What is being asked » Retype every entry below without pictures.

Information »
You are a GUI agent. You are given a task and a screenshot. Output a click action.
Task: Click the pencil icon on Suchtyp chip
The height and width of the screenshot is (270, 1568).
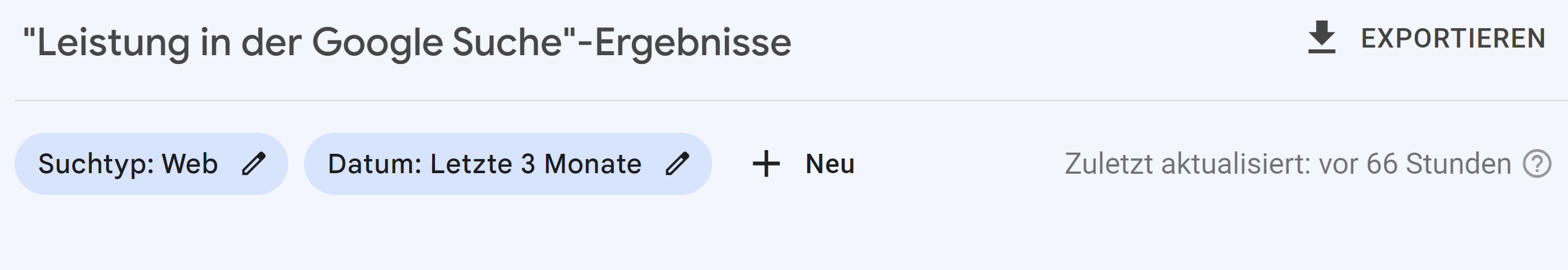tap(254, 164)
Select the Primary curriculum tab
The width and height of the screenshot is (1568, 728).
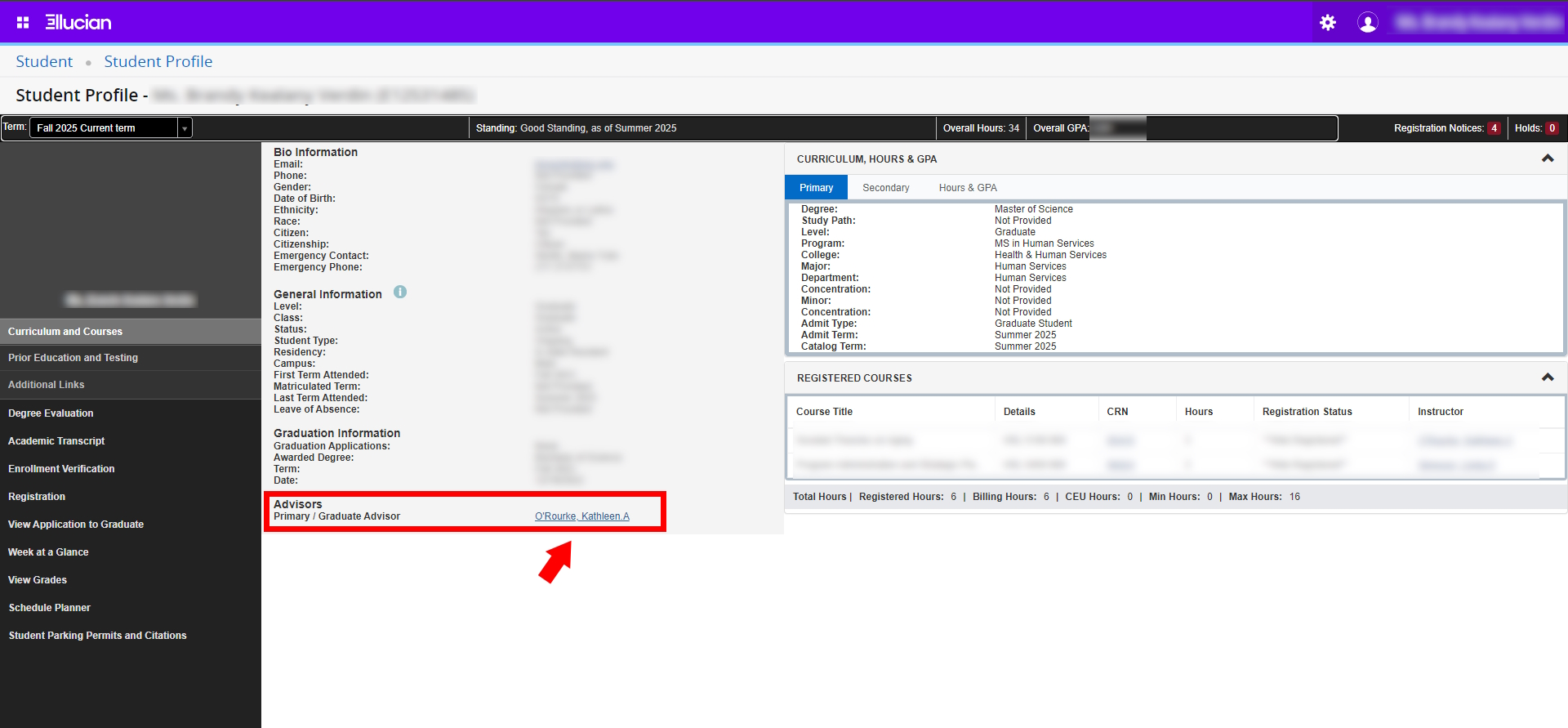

Exercise response »
You are a GUI agent. You are given a task and a screenshot. Output a click action.
Task: Click the pencil icon on Suchtyp chip
The height and width of the screenshot is (270, 1568).
tap(254, 164)
Select the Primary curriculum tab
The width and height of the screenshot is (1568, 728).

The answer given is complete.